《人民文学》、《钟山》、《当代》、《十月》、《收获》、《花城》……这些响当当的纯文学杂志,对上世纪八九十年代的文学小青年来说,俨如听到了航空母舰的名字。
上世纪八十年代初的一天,我正在灰扑扑的县城大街游荡,路过一个出售报刊的邮政门市,看见橱窗内摆放着刚到的文学杂志,花一块五毛钱买了一本,翻开一看,哇,有县城鲁诗人一组气势磅礴的诗歌,蘑菇云一样腾起在杂志上。我胸口发热,边走边读鲁诗人的大作。我靠在一棵树上,想起自己在小镇默默多年写诗,梦想的事情就是在一些文学杂志上发表。天边的每一个雷声,都以为是自己诗歌发表前的预兆。和我一样,那些满脸粉刺的文学青年,他们带着梦游一样的目光,痴望着文学杂志上一些作家的名字,幻想有朝一日自己的名字能够在上面飞奔。为了发表,我们只得到处打探那些民间的内部杂志,在上面发表文章,没有稿费,有时连邮寄的邮票也要附上。
所以那个年代,像鲁诗人这样时常出没在纯文学杂志的作家诗人,成为我的精神偶像。鲁诗人来自东北,身材本身就高大,加上那时我目光有些异样,在县城见到鲁诗人,更觉得高大了。我去县城拜访他,他正趴在窗口眺望雾蒙蒙的长江,我竟紧张得张不开嘴。鲁诗人告诉我,就是这奔腾不息的长江,给了他源源流淌的诗情。我猛地失落了,原来我没有住在长江边,写的诗歌才那么小家子气,大多是一些狗叫鸡鸣人恍惚的句子。

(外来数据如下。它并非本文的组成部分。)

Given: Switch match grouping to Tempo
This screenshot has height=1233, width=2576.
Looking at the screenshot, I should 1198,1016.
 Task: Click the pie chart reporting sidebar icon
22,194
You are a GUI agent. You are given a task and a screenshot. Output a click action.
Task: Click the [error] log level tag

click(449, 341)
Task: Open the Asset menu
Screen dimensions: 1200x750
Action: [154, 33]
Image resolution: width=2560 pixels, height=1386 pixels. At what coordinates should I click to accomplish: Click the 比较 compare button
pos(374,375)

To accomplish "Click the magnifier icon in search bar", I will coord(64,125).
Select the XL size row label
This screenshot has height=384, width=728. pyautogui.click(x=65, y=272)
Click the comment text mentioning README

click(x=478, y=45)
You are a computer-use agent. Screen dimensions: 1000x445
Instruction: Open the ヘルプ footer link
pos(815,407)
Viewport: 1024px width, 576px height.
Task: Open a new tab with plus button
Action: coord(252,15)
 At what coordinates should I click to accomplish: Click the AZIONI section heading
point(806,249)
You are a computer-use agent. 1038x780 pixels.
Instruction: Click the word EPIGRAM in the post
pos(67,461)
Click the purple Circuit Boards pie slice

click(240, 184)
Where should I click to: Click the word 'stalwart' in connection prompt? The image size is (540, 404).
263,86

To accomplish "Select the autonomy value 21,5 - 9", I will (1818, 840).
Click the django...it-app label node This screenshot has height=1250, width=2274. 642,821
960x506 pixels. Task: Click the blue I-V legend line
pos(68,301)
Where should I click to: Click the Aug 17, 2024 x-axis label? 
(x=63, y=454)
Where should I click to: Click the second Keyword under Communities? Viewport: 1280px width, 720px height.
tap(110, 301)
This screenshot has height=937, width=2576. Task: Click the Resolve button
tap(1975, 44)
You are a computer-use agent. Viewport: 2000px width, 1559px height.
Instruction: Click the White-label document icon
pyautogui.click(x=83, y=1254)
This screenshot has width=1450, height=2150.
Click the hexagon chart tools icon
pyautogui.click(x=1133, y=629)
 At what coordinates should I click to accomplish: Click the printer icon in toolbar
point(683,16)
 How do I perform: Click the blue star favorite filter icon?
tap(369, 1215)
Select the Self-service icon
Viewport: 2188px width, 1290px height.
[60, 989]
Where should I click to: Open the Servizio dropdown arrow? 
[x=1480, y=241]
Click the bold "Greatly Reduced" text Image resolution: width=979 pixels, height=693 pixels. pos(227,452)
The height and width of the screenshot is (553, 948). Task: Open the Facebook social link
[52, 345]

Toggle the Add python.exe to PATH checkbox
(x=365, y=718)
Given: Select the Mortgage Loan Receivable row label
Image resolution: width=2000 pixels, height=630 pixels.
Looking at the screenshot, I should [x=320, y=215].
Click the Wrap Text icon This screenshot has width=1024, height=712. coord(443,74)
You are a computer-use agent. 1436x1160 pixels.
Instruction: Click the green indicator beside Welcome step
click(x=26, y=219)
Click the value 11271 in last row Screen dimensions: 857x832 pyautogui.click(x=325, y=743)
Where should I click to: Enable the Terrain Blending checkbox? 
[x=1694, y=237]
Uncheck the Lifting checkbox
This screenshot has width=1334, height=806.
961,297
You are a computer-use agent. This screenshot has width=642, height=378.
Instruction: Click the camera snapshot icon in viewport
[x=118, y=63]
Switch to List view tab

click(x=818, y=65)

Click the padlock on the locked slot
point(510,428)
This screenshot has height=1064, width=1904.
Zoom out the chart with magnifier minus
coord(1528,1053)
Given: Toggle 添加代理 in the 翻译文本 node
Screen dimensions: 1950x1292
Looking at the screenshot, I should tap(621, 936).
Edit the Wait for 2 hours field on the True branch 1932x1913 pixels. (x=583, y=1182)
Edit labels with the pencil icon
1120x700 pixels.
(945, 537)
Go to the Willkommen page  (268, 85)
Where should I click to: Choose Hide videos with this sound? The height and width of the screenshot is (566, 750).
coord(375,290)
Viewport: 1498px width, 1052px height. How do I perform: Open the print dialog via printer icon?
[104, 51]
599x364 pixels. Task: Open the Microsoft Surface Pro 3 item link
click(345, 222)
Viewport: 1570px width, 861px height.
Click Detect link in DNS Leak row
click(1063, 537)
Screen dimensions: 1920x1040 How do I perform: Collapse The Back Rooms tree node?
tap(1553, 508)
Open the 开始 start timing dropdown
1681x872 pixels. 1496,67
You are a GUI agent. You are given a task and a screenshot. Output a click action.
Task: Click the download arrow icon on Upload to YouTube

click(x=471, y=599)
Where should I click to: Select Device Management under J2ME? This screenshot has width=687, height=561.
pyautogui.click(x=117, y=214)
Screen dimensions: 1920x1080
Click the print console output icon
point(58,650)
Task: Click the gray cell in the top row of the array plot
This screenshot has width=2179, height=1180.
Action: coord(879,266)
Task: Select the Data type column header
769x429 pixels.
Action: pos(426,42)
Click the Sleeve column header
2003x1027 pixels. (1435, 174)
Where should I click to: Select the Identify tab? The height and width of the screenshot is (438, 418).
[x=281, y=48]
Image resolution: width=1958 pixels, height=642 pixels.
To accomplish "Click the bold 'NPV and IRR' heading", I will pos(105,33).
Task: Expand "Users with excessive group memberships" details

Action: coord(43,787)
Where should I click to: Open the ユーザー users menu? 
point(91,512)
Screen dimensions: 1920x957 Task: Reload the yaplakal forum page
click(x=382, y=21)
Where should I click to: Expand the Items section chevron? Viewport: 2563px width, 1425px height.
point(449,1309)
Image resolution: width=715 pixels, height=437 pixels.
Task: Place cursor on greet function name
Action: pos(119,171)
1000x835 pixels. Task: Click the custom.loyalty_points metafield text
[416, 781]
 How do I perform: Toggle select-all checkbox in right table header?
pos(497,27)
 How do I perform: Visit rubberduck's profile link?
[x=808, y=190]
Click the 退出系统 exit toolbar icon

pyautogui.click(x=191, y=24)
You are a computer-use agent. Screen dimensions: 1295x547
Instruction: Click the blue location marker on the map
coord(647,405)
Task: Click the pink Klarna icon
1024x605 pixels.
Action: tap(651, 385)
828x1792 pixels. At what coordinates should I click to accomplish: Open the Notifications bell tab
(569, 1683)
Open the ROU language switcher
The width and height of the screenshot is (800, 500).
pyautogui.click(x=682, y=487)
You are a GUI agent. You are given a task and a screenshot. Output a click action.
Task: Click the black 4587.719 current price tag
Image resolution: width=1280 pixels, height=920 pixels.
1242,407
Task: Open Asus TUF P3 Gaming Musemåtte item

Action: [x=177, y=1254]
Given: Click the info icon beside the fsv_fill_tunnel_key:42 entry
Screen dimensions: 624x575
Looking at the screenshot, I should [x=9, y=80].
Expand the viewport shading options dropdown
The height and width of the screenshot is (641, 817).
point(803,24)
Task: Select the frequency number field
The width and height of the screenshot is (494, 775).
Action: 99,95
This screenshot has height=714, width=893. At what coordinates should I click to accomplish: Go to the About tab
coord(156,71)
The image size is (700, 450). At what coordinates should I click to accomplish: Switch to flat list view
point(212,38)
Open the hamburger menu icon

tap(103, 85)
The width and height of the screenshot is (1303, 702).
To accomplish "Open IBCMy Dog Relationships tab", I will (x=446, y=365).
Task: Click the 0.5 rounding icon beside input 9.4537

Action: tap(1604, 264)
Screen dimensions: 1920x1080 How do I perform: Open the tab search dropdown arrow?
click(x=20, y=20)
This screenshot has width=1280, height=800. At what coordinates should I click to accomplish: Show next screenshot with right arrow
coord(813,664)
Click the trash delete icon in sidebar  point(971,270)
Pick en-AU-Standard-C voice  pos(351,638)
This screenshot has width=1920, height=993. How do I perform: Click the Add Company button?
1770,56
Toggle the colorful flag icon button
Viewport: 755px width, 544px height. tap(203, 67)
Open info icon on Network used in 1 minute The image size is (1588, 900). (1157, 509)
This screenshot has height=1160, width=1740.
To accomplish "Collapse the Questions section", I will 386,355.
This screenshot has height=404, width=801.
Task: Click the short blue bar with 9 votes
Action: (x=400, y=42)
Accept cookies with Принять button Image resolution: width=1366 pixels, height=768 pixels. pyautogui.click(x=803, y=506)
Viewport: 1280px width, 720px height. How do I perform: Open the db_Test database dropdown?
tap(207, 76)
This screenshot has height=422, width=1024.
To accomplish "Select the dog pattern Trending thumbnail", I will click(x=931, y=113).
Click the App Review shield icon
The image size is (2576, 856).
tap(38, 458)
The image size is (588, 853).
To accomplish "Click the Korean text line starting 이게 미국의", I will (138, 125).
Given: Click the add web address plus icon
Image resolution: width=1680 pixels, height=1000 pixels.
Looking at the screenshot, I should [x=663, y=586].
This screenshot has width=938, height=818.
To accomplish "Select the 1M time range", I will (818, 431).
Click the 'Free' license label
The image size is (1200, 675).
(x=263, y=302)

我还参加了鲁诗人在县城宾馆举办的诗歌研讨会。我坐在最后一排,一边听着诗人们发言,一边鬼鬼祟祟地猛啃一口西瓜。旁边一个写小说的文友突然狠狠掐了一下我的手臂:“乡下人,吃西瓜文明点呀!”研讨会最后,县里有个人出来做总结,他是个秃顶,边讲话边挠头顶。他讲得激昂,鼓动县里作家们,发奋图强,多在国家、省一级的文学刊物上发表作品,县里可以给予奖励。作家们纷纷表态,摩拳擦掌,誓言要在文学刊物上发表作品。中午,县里出资,庆贺鲁诗人在文学刊物发表诗歌的喜事。县里领导轮流给他敬酒,我侧耳听见某领导的敬酒辞:“鲁老师,这是县上的光荣啊,县长委托我给你敬一杯酒!”一直激动着的鲁诗人一仰脖就喝了。最后,他跑到厕所去吐了一地。
三十多年的时光溜走了,不知不觉就溜到了我的中年。这是一个装嫩显得羞涩装老显得矫情的年代,我也没有在纯文学期刊上发表过太多的作品。更让我气馁的是,就是发表,也远没有当初那样激动了。而那些曾经著名的纯文学期刊,我无意中在生活的城市做了一个统计,总发行量没超过100本。但我还是常常购买一本,晚上睡觉前拿起来在床头抚摩一下,如同抚摩我在城里日渐粗壮的腰身,抚摩我爱人渐渐变得粗糙的肌肤,但是亲人一般的温暖。